Section 1 provides: "When requested by the President of the United States or his duly authorized representative, the governor is authorized to formulate speed regulations for vehicles using streets and highways in accordance with such rules and regulations as may be prescribed by duly authorized federal authority in order to conserve essential materials."

"If the statute or ordinance was not enacted for the benefit of the party invoking it, the general rule is that it is wholly immaterial, although the acts which constitute its violation may be admissible on the question of common law negligence. In other words, the general rule is that the violation of such statute or ordinance is not even a circumstance to be considered on the question of negligence or contributory negligence. Whether such statute or ordinance was enacted for the benefit of a particular person is a question of law."

A defendant no more than a plaintiff can claim the benefit of a statute not enacted to afford him protection from a violation thereof. Where, as here, the statute expressly declares the purpose for which it is adopted, the declaration is conclusive and excludes from the statute's coverage cases not embraced within its purpose. Indiana Chicago Coal Co. v. Neal, 166 Ind. 458, 77 N.E. 850, 9 Ann. Cas. 424, and annotation.
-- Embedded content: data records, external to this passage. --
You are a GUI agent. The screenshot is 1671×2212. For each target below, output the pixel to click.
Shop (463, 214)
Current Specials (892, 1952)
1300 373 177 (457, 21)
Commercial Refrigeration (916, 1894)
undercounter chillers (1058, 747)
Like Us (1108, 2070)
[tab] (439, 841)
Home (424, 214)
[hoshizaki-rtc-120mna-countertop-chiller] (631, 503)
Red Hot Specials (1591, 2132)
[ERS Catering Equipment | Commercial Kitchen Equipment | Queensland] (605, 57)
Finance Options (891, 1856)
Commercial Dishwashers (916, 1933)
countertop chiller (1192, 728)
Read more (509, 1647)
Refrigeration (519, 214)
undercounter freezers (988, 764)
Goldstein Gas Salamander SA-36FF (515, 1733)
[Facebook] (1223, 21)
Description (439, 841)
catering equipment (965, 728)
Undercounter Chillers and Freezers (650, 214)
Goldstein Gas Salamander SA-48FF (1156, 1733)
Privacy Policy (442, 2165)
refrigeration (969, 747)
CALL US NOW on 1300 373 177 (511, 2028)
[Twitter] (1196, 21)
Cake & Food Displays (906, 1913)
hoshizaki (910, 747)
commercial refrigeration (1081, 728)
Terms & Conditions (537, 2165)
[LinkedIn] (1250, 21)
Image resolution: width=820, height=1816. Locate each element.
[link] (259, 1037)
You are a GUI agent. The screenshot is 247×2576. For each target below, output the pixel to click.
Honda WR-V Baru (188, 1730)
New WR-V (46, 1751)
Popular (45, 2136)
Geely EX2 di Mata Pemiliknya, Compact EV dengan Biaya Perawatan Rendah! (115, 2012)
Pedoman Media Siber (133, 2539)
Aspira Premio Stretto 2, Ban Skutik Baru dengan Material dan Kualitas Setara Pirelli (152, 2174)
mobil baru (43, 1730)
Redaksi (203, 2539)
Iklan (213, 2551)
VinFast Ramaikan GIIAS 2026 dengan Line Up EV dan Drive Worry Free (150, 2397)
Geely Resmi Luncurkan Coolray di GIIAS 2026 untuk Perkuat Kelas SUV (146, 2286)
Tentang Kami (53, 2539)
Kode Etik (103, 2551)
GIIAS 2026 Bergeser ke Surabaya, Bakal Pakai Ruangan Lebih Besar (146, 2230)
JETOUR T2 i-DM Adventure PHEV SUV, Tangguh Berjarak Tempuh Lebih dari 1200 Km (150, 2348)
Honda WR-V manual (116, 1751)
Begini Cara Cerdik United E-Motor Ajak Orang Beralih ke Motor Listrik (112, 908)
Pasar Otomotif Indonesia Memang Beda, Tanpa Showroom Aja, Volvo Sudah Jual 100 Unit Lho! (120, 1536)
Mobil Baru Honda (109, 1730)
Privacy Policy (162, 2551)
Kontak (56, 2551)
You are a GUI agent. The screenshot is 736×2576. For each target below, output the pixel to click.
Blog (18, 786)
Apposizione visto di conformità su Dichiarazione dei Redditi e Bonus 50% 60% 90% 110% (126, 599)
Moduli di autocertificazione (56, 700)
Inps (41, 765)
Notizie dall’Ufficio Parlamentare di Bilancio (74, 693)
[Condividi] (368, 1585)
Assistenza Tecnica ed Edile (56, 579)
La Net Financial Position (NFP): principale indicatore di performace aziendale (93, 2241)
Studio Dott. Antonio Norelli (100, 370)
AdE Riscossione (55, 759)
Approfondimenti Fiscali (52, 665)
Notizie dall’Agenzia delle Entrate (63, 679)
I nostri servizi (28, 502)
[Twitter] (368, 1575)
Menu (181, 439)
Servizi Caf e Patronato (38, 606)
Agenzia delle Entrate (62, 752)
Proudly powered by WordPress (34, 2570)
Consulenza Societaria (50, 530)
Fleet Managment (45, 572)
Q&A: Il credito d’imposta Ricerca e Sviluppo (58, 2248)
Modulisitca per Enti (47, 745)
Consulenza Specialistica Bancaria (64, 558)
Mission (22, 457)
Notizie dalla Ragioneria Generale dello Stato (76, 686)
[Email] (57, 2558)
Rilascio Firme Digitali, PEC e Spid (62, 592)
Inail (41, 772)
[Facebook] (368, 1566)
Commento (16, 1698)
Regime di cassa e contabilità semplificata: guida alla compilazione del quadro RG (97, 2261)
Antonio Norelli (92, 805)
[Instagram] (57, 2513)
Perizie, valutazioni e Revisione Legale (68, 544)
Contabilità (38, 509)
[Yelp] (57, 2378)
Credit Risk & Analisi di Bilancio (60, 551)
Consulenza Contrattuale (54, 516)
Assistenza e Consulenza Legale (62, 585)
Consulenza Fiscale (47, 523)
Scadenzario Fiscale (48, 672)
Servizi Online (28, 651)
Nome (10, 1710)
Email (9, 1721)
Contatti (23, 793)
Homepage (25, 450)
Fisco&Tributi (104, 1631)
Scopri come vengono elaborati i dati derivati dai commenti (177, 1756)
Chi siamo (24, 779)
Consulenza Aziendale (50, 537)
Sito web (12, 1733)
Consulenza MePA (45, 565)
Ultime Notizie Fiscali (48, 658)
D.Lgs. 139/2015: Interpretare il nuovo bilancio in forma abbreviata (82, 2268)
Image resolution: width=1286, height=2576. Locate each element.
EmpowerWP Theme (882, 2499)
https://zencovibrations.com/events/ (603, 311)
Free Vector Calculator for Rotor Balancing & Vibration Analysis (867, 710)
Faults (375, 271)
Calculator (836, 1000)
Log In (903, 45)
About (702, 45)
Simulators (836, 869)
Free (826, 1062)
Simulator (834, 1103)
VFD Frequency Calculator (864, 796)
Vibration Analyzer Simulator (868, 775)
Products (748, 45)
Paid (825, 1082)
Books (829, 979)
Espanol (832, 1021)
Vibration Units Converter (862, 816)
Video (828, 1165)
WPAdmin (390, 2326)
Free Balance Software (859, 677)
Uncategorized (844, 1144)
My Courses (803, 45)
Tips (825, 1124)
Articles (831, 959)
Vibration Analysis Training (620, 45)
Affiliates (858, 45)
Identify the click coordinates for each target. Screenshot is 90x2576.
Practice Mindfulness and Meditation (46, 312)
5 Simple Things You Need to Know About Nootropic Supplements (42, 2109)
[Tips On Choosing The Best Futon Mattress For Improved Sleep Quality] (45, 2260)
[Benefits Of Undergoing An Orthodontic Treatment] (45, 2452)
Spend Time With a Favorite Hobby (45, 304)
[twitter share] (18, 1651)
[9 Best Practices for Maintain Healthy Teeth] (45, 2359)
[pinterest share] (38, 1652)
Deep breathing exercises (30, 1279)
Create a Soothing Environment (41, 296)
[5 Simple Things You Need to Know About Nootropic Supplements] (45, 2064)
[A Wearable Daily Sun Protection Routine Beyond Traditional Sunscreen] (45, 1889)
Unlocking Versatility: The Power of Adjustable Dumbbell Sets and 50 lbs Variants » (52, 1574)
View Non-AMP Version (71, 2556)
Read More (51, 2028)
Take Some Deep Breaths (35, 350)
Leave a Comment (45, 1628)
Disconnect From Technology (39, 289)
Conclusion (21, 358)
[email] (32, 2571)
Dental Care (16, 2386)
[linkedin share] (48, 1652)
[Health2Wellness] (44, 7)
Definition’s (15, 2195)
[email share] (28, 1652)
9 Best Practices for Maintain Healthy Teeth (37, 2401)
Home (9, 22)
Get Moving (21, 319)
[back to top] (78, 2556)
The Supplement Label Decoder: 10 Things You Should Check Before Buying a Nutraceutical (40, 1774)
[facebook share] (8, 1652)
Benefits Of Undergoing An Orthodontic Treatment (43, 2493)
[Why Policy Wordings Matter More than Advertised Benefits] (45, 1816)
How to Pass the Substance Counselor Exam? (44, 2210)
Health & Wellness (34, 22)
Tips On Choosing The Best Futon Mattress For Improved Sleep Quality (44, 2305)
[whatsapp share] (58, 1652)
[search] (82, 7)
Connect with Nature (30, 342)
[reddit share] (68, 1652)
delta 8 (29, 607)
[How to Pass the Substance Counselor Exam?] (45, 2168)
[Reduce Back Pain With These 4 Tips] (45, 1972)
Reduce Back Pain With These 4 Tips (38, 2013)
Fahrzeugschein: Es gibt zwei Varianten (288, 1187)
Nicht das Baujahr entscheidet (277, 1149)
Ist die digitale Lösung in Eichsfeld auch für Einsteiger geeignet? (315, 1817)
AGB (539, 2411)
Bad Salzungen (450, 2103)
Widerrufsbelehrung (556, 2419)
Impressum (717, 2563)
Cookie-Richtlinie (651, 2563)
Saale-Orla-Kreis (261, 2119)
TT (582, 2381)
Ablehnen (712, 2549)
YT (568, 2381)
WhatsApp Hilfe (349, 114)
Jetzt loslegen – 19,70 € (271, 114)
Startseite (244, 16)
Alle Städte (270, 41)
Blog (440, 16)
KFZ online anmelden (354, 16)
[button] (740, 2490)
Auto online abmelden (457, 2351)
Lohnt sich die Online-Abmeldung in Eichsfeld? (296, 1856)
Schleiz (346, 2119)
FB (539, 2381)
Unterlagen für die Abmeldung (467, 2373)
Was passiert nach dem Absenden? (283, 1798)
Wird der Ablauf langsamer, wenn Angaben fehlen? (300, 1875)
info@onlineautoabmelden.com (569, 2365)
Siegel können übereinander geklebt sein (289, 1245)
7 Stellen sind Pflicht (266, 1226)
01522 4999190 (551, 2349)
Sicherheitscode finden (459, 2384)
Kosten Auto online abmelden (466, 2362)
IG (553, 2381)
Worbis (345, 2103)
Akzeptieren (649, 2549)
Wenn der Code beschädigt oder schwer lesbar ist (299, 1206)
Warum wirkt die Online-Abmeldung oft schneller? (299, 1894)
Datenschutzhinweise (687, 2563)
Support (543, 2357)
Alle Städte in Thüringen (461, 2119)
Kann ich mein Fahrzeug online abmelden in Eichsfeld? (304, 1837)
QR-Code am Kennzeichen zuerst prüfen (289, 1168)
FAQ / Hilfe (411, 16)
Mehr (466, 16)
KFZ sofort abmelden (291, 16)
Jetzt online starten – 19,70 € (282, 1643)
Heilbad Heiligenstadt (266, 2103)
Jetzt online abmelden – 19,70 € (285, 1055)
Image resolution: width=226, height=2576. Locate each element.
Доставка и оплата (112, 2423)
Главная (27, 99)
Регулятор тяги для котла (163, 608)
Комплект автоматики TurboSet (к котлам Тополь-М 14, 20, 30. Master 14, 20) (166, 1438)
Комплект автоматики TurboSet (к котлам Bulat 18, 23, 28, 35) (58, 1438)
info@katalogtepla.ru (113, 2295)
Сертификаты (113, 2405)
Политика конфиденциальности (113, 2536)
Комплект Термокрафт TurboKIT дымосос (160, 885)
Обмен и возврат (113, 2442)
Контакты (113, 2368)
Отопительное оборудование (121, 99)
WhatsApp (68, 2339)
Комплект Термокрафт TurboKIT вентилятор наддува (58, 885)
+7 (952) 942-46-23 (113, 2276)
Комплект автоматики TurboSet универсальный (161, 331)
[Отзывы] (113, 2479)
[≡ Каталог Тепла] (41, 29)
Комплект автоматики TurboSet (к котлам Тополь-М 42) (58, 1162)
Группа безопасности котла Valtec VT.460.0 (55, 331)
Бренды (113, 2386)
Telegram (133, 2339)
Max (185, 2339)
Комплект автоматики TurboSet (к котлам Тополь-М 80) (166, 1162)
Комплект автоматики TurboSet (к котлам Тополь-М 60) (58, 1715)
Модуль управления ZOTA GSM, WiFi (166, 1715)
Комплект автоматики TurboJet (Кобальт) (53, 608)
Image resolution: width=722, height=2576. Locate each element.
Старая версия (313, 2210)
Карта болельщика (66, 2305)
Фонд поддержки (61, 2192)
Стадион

Since the statute in question expressly declares that its purpose is "to conserve essential materials," a purely public and wartime one, it excludes from the scope of its coverage the protection of individuals from acts done in violation thereof. The declared purpose of the act is entirely unrelated to causes of action for personal injuries and defenses thereto based upon violations thereof. Hence, Elzea's violation of the speed limit set by the governor's order did not constitute contributory negligence or any other kind of defense. And, since the speed claimed here does not constitute a violation of other applicable statutory provisions, defendants failed to establish Elzea's contributory negligence as a matter of law, either prima facie or otherwise.

4. Several assignments of error challenge rulings permitting plaintiff to explain how a tachometer operates and to show that what defendants claimed were tachogram readings were not such in fact. Defendants introduced a disk forcibly taken out of the tachometer on the Elzea truck by state highway patrolmen, who interpreted certain marks thereon as showing that the Elzea truck was going 58 miles per hour at the time of the collision. To meet this testimony, plaintiff was permitted to show how a tachometer registers speed and that the marks claimed to show a speed of 58 miles per hour were not in fact marks recording speed, but marks caused by some instrument used by the highway patrolmen in forcibly removing the disk from the tachometer. Explanation of the operation and accuracy of a speed and other recording devices, or lack of such accuracy, is a proper subject of inquiry. Commonwealth v. Buxton, 205 Mass. 49, 91 N.E. 128; City of Spokane v. Knight, 96 Wn. 403, 165 P. 105; DeFilippo v. DiPietro, 265 Mass. 186, 163 N.E. 742. Use of objects to demonstrate oral testimony is proper. Timmerman v. March, 199 Minn. 376, 271 N.W. 697; Backstrom v. New York L. Ins. Co. 194 Minn. 67, 259 N.W. 681; Lewis v. C. G. W. R. Co. 155 Minn. 381, 193 N.W. 695.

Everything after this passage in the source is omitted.